■ **PROMPT**: Take the lines below between the one holding "twitter.com/TimSpiers/stat… (414, 434)" and the one holding "Didik Wahyudi (120, 247)", inclusive, and copy them exactly. Add nothing.

[INPUT — start]

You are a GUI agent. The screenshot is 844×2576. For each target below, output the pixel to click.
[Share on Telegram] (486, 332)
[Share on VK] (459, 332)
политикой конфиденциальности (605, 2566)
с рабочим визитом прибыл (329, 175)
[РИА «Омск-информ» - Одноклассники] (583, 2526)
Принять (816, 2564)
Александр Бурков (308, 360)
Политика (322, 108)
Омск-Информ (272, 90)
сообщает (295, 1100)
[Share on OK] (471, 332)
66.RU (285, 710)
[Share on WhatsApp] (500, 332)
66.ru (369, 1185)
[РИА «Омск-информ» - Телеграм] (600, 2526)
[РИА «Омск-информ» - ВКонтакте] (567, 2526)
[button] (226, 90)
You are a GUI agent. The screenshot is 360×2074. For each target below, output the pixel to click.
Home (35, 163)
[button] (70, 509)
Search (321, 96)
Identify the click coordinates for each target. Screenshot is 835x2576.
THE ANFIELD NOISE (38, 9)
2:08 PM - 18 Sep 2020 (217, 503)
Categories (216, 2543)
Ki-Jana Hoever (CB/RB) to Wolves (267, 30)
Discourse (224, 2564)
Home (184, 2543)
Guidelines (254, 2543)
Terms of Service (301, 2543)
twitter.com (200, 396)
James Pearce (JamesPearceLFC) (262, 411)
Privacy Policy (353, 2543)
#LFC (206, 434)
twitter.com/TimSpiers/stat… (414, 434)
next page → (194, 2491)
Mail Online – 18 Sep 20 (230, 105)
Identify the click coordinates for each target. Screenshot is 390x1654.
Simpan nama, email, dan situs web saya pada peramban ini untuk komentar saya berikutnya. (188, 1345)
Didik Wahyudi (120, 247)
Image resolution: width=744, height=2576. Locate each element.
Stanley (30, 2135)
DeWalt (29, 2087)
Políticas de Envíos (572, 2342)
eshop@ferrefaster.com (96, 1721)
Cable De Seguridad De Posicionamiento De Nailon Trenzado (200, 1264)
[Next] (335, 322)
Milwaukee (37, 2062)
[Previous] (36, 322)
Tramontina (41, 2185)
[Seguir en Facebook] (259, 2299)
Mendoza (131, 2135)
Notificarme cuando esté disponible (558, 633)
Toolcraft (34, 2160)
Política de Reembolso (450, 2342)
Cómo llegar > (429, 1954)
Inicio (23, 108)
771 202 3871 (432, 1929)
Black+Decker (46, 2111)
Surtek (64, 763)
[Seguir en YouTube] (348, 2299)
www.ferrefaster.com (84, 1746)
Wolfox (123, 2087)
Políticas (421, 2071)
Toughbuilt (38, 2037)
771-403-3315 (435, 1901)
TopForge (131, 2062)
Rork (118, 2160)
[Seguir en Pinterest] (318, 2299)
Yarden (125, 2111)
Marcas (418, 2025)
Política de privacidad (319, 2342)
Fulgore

[INPUT — finish]

■ **TASK OUTPUT**:
twitter.com/TimSpiers/stat… (414, 434)
next page → (194, 2491)
Mail Online – 18 Sep 20 (230, 105)
Identify the click coordinates for each target. Screenshot is 390x1654.
Simpan nama, email, dan situs web saya pada peramban ini untuk komentar saya berikutnya. (188, 1345)
Didik Wahyudi (120, 247)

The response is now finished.